Every director that I have worked with has had slightly different skills and a slightly different way of working as well. What they all have in common is a passion for what they do and a respect for the people around them. To me collaboration is key. You don't need the technical know how but I would say that you do need to know what you like and what you don't like. Decision making is important as there really is never enough time in the day. Trust your cinematographer but don't be afraid to say what you think.
Personally, I like being there for storyboarding and for initial location scouts. If I am going to do a film I want to do it the best I can and that means being involved early.

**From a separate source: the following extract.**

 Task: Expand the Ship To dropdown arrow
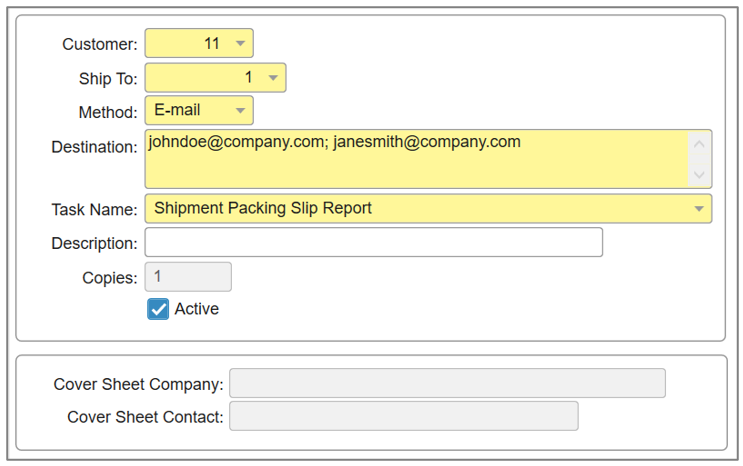(x=273, y=78)
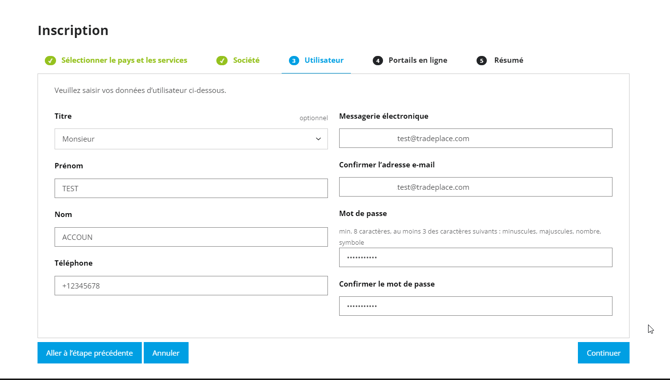The width and height of the screenshot is (670, 380).
Task: Select the Société step tab
Action: click(x=238, y=60)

The last thing I want to do is turn up only for the Director and Production Designer to say "These are the locations that we are using and here are the storyboards". Of course, some cinematographers might like that!
Quote "mine is a prison drama set in 1960s Australia: the redemptive true story of a group of uneducated prisoners who, guided by a visionary parole officer, took on the state debating championship."
That premise sounds fantastic and seems at first hearing to have everything a solid feel-good drama could have - even down to the bad guys and hope and inspiration. Or as one prison guard once told me "We've got the whole World in here, from lawyers and doctors who cry every night because they killed their wives to hardened career criminals and all the way through to dangerous psychotic animals addicted to physical violence and pain.
Just knowing the premise, my uninformed guess would be that everything will stand and fall with the quality of the acting. Enjoy the ride!